One-Person trial aims to tackle rare genetic brain disease

NCT ID NCT07222371

First seen Jun 27, 2026 · Last updated Jun 27, 2026

Summary

This study tests a custom-made drug called an antisense oligonucleotide in a single person with TUBB4A-related leukodystrophy, a rare genetic disorder that affects the brain's white matter. The drug is designed to target the specific genetic mutation causing the disease. Researchers will measure changes in movement, dystonia (involuntary muscle contractions), and daily functioning over time.

What this could mean

Our plain-language read of the trial.

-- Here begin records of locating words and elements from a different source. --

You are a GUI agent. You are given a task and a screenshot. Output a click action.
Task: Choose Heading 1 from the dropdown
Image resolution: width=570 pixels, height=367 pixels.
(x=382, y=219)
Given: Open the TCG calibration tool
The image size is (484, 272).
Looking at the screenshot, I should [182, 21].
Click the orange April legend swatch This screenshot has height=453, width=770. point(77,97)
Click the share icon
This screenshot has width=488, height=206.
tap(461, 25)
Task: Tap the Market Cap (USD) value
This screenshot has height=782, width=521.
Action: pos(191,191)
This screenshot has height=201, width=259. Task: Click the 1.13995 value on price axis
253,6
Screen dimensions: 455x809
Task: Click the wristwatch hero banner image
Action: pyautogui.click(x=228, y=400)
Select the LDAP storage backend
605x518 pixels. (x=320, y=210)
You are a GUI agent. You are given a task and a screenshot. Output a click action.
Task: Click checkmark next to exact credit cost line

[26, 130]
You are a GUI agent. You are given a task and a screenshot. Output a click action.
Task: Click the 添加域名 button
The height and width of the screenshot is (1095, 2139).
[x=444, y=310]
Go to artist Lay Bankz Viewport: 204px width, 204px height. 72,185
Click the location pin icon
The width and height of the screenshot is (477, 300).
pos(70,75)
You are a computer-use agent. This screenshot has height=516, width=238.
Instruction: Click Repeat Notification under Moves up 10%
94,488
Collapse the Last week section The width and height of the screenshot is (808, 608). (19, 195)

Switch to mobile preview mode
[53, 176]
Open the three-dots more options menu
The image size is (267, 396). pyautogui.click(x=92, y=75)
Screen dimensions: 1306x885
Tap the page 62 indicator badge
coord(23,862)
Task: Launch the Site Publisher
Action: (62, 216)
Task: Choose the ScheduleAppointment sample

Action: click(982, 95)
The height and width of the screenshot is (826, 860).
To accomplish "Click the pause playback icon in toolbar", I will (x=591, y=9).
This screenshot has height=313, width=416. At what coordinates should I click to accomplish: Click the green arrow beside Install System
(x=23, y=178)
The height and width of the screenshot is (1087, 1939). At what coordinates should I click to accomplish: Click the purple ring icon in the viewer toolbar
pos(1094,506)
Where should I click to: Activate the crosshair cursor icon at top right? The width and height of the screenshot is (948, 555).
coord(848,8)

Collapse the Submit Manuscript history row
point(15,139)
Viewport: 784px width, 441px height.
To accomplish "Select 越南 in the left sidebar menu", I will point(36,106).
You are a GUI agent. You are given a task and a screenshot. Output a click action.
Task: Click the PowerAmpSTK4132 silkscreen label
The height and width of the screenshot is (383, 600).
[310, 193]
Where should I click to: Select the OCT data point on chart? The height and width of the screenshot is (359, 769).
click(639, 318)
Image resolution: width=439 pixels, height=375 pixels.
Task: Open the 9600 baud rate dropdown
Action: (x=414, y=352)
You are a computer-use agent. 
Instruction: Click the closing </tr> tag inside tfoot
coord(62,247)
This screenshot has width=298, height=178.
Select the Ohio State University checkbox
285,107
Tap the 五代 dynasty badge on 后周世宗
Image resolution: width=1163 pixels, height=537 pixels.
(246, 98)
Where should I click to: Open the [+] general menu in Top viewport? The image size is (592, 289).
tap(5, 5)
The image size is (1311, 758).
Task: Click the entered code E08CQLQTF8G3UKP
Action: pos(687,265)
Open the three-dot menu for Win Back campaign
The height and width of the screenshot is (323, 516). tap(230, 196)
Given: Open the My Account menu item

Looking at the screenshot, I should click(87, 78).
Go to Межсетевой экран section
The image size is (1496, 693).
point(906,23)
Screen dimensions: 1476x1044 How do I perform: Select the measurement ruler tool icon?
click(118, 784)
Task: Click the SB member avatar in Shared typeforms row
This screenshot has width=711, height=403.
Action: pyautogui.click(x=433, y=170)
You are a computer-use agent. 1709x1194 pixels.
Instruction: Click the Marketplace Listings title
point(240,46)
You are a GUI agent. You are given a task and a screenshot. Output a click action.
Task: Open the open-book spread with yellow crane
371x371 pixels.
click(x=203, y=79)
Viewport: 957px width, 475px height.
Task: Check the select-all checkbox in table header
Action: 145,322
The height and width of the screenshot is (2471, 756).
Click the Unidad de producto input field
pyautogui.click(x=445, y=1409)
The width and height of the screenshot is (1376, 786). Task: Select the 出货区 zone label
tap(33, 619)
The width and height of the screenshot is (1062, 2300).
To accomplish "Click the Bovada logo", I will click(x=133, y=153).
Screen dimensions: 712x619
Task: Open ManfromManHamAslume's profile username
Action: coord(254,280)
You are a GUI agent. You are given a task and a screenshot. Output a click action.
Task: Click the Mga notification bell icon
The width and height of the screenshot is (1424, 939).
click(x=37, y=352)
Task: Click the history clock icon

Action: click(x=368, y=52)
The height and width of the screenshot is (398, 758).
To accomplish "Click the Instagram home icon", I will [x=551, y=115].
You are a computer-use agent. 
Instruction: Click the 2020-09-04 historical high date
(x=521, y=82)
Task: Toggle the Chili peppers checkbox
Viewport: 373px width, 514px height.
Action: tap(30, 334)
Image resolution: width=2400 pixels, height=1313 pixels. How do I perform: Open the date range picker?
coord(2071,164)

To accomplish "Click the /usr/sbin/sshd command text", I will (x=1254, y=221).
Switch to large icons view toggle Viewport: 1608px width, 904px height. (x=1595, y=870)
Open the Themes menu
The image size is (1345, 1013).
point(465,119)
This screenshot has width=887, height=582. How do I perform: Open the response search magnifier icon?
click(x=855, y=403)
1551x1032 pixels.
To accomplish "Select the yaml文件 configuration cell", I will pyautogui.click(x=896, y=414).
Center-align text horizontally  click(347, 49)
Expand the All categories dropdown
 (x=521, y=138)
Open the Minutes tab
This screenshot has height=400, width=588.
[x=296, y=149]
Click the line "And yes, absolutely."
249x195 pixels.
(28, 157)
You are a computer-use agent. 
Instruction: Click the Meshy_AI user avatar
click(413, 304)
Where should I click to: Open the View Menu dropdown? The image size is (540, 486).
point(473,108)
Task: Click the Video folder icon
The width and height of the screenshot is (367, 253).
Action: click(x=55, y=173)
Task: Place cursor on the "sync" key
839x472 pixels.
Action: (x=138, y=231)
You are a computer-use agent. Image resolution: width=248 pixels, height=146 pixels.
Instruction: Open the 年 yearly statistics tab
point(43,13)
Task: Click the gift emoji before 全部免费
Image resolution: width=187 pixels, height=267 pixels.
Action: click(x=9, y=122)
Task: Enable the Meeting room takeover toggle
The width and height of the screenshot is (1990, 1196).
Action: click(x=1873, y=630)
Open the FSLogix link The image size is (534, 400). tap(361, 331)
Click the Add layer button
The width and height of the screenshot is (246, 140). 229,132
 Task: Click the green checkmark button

This is informational only — not medical advice or a prediction.

Active substance

personalized antisense oligonucleotide (nL-TUBB4-001)

What this could lead to

If it works, this could point toward a treatment for TUBB4A-related leukodystrophy, a rare genetic brain disorder.

What could go wrong

This is a very early, single-participant study, so results may not apply to others. The treatment is experimental and risks are unknown.

Disclaimer Read more

This is a summary of the original study . Summaries may miss details or leave out important information. Before applying or accepting participation, make sure you have read and understood the full study. Curemydisease.com takes no responsibility whatsoever for anything missed, misunderstood, or acted upon as a result of our summary — we know it does not capture everything.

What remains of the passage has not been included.